> **DOCUMENT**
* * * * *

As more and more people swap planes for trains, here's what you need to know about using the French rail network.

Everything you need to know about taking the train in France
Photo: Cisalpin1984 Train/Flickr

The French train system, almost exclusively operated by state-owned company SNCF, is admired in many countries for its efficiency and relative value. 

While people who actually use them on a everyday basis might dispute the system’s hallowed reputation, it’s hard to argue with the pleasure of getting on a TGV in Paris and ending up in Marseille just over three hours later or Bordeaux in two hours.

And if you’re still unconvinced, maybe SNCF’s rather cool advert will sway you.

Even so, travelling by train in France isn’t always a piece of cake. Here’s what you need to know about using them from people who learnt the hard way.

Types of train 

In addition to its lauded high-speed TGV trains, SNCF also runs;

TER trains –  local lines connecting smaller towns and villages

Intercité – the service linking major towns and cities

Transilien – suburban trains which service the greater Paris Île-de-France region. Within Paris, SNCF is also responsible for some of the suburban RER trains, although the Metro, bus and tram network is run by city operator RATP.

* * * * *

> **ENTRIES**
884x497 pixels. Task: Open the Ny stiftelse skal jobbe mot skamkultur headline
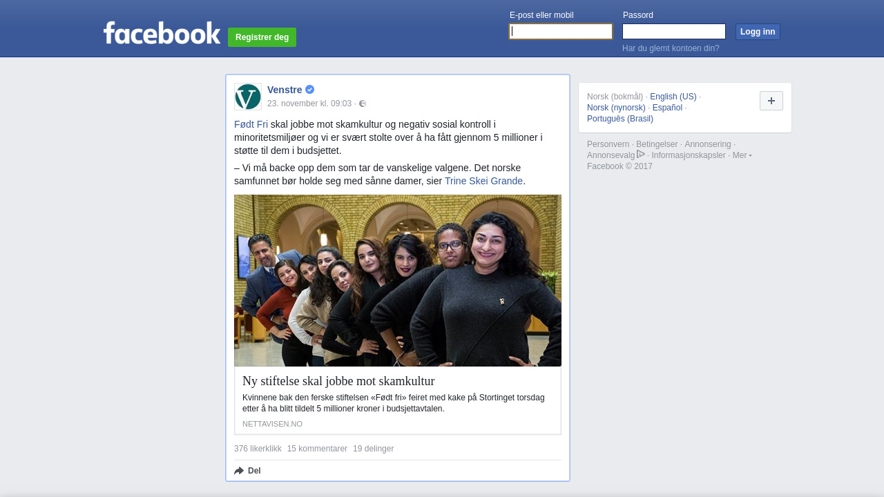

* * * * *

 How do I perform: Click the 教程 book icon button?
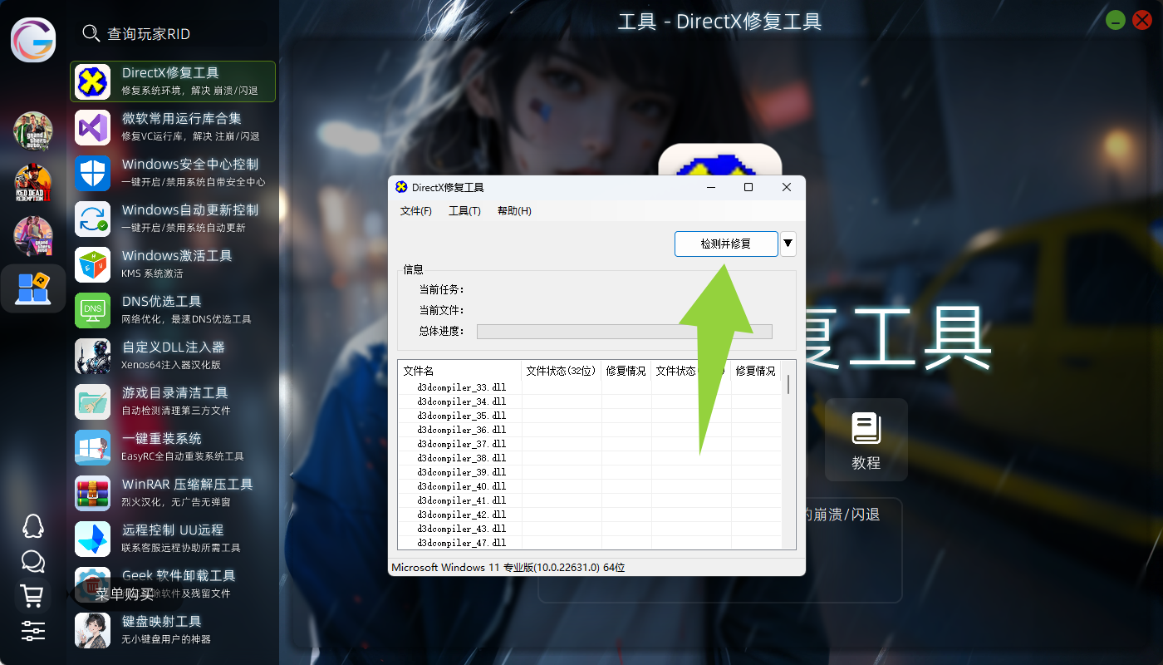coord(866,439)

* * * * *

> **DIRECTION**
Please write out the passage of the article on French rail travel starting with "Everything you need" and going on through "and relative value.".

> **EXERCISE RESULT**
Everything you need to know about taking the train in France
Photo: Cisalpin1984 Train/Flickr

The French train system, almost exclusively operated by state-owned company SNCF, is admired in many countries for its efficiency and relative value.